• **Page and screen pointing data**
╔══

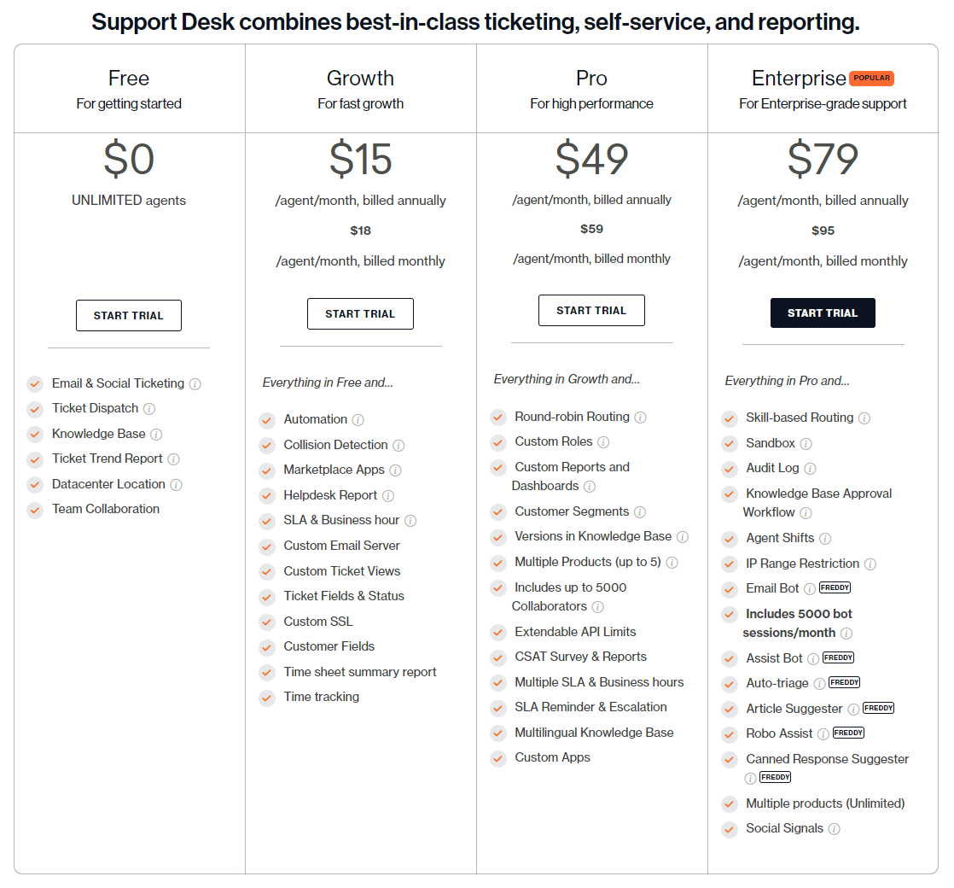Select the Knowledge Base feature text
The image size is (954, 888).
99,434
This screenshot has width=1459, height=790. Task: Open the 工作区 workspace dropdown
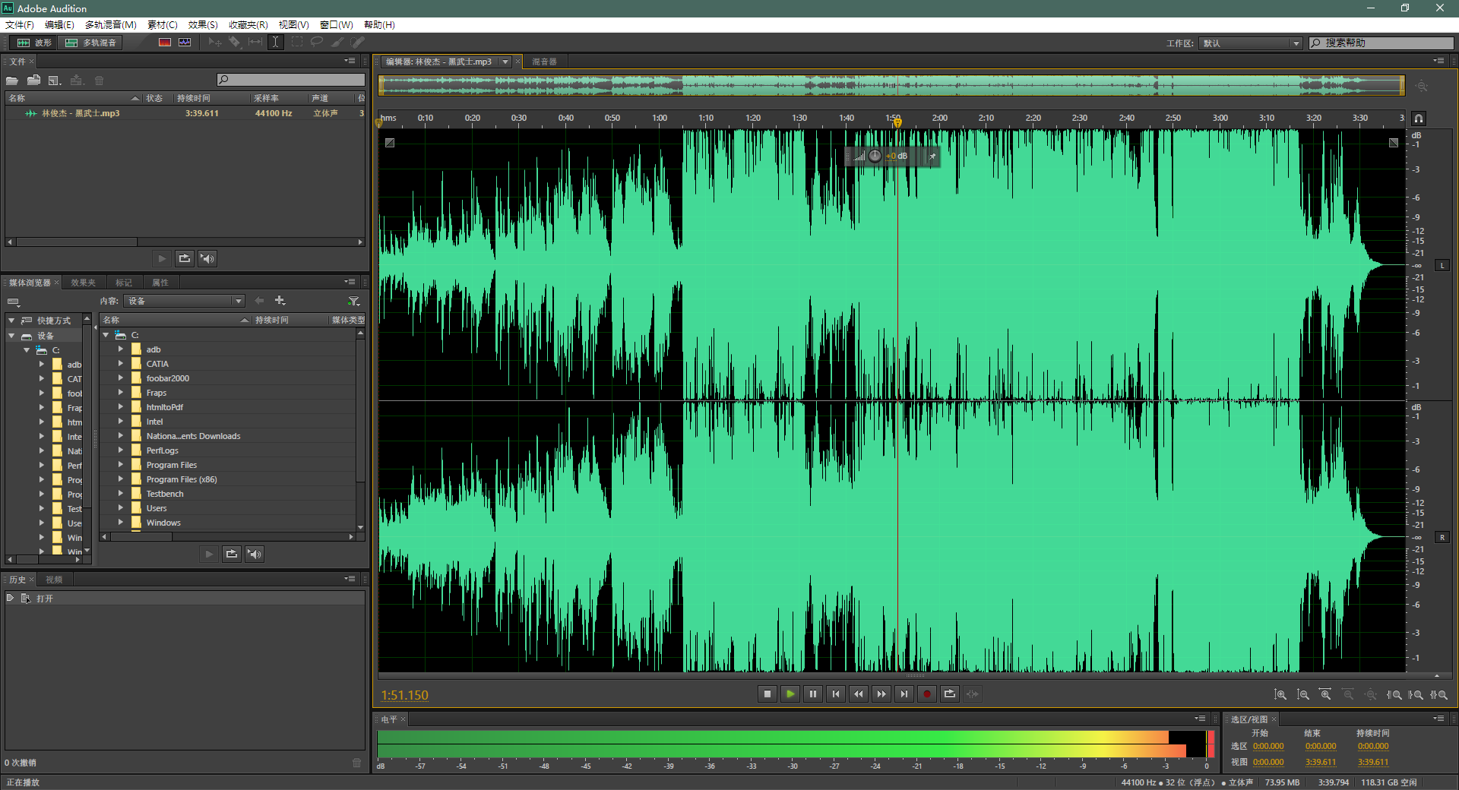1251,43
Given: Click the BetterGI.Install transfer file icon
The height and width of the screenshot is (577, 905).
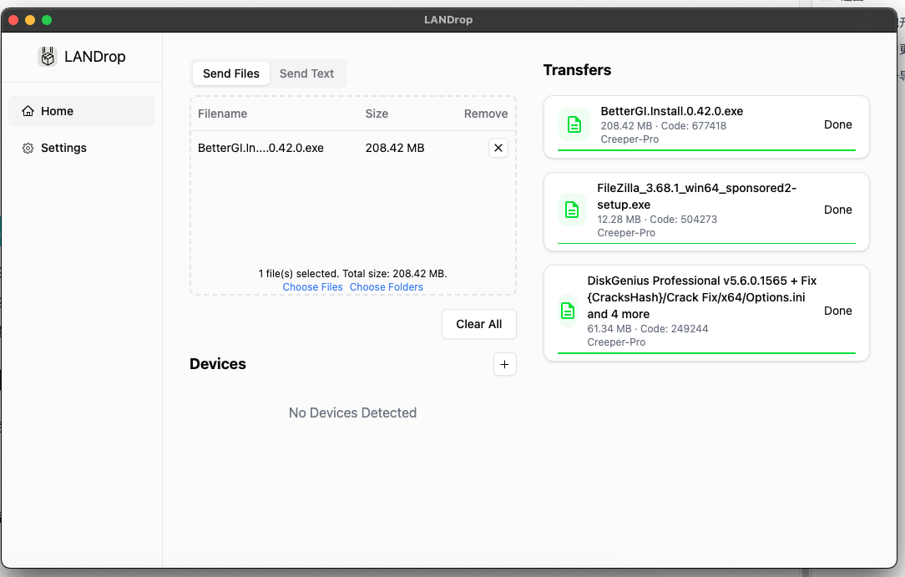Looking at the screenshot, I should point(574,124).
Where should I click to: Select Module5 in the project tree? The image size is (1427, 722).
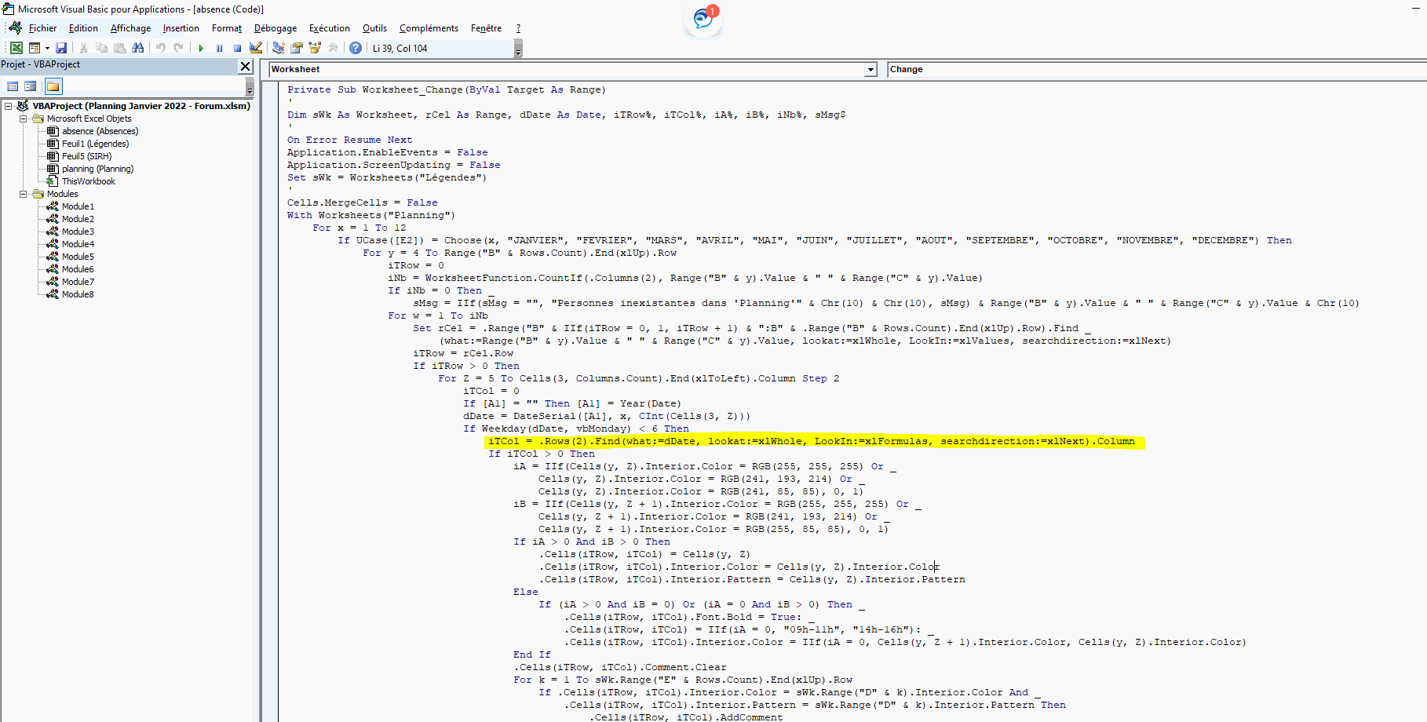click(x=78, y=257)
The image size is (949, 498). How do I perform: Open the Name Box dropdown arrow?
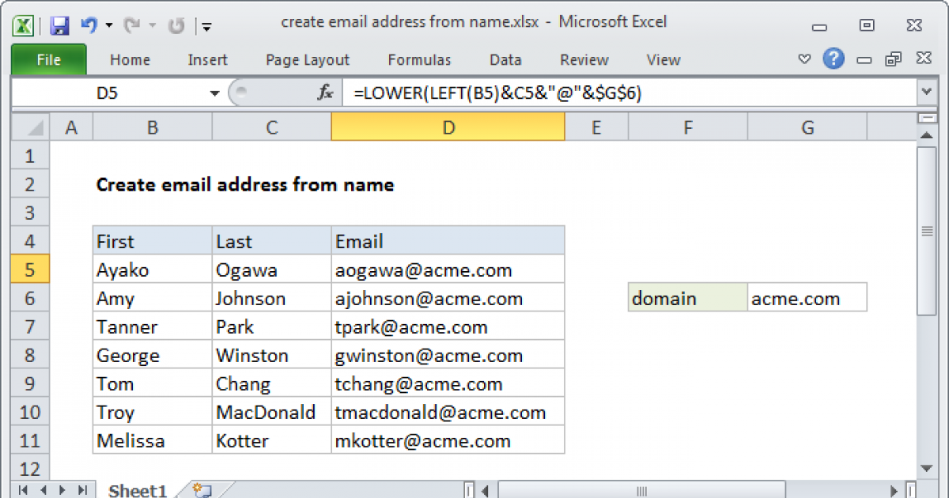(x=214, y=92)

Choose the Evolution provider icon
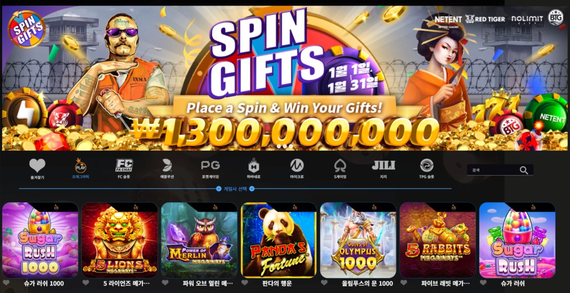(167, 169)
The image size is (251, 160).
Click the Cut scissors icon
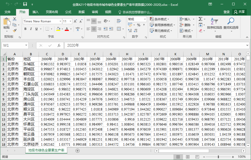(x=15, y=19)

╚══

• **Given task**
Count the lines of the material above that contain the string "width", treating uppercase and lowercase as distinct. Give only the number.

• **Task response**
2